El Ministerio del Interior se ha propuesto acabar con la disparidad de criterios a la hora de excarcelar a los reclusos con enfermedades «muy graves», afecciones incurables o en fase terminal. Instituciones Penitenciarias acaba de poner en marcha un exhaustivo protocolo para clasificar las dolencias de esos presos. Una herramienta que, en principio, facilitará la puesta en libertad de un mayor número de internos. Interior ha decidido abordar esta reforma en plena polémica por la negativa a la excarcelación de Zaplana, en prisión preventiva desde mayo de este año y aquejado de una leucemia. Instituciones Penitenciarias ha puesto en marcha la directiva, que deroga «expresamente» la emitida en febrero del 2017 por el entonces máximo responsable de prisiones, el popular Ángel Yuste, muy cuestionada por partidos, organizaciones sociales, abogados, médicos y familiares de reclusos que se quejaban de que para establecer la «terminalidad» no se tenía en cuenta que además del temporal existen otros factores como la edad, enfermedades concomitantes, complicaciones agudas o efectos secundarios de los tratamientos.

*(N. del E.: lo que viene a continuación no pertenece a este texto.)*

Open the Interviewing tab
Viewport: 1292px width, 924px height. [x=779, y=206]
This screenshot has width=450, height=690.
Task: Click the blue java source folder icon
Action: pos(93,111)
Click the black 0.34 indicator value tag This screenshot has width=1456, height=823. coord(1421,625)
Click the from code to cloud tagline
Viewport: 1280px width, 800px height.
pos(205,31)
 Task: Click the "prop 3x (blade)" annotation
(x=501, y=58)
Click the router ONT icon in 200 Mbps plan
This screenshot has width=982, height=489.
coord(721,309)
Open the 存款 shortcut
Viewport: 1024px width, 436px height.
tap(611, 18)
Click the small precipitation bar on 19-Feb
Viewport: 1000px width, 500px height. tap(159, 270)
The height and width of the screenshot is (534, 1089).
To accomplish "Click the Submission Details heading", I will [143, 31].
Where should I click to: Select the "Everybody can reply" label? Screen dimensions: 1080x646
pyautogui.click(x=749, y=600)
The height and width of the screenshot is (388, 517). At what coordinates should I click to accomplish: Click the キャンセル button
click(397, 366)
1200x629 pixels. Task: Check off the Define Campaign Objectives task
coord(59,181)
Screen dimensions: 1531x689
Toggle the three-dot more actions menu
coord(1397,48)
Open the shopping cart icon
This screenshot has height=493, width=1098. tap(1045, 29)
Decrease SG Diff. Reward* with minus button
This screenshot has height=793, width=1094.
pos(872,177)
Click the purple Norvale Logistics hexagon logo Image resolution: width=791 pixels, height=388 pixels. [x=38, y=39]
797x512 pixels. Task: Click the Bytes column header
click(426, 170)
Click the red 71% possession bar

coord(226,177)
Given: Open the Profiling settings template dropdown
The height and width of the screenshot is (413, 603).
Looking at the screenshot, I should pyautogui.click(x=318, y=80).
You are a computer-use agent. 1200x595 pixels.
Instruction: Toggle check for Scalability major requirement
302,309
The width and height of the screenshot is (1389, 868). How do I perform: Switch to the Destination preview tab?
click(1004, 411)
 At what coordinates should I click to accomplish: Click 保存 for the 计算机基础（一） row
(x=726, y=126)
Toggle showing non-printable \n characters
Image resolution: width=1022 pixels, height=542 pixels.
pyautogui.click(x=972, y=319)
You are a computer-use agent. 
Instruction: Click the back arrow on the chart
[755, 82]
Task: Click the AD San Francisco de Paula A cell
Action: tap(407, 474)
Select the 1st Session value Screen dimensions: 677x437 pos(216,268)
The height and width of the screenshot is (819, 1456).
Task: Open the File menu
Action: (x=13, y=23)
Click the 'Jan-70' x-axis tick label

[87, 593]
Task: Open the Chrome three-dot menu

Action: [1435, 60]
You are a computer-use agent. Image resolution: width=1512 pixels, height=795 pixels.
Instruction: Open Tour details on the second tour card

Ahora, habrá un protocolo para valorar el estado de salud real de esos presos para determinar si, tal y como exige el Código Penal para la excarcelación inmediata, existe un «peligro patente para vida del interno» o un «padecimiento incurable, pero que no conlleva un peligro patente para la vida». La gran novedad es el formulario tipo que se incorpora como anexo para valorar el estado del recluso. En ese documento, por primera vez, se ordena a los profesionales médicos que, además de aventurarse a vaticinar cuánto tiempo de vida le queda al interno, valoren también la «calidad de vida actual». Los médicos deberán hacer un «pronóstico actual estimado» eligiendo entre tres posibilidades: «peligro patente para la vida/terminal» («el fallecimiento puede producirse a muy corto plazo»), «desfavorable a corto plazo» (entre seis meses y un año de vida) y «desfavorable a medio plazo» (entre uno y cinco años). Pero los especialistas ahora deberán ir mucho más allá de las expectativas temporales vitales y valorar también qué tipo de vida puede llevar el preso enfermo si sigue en prisión. Los casos de los internos preventivos (como Zaplana) en los que no cabe clasificación serán remitidos a la «autoridad judicial» para que decida sobre su excarcelación, aunque ahora con muchos más datos que antes.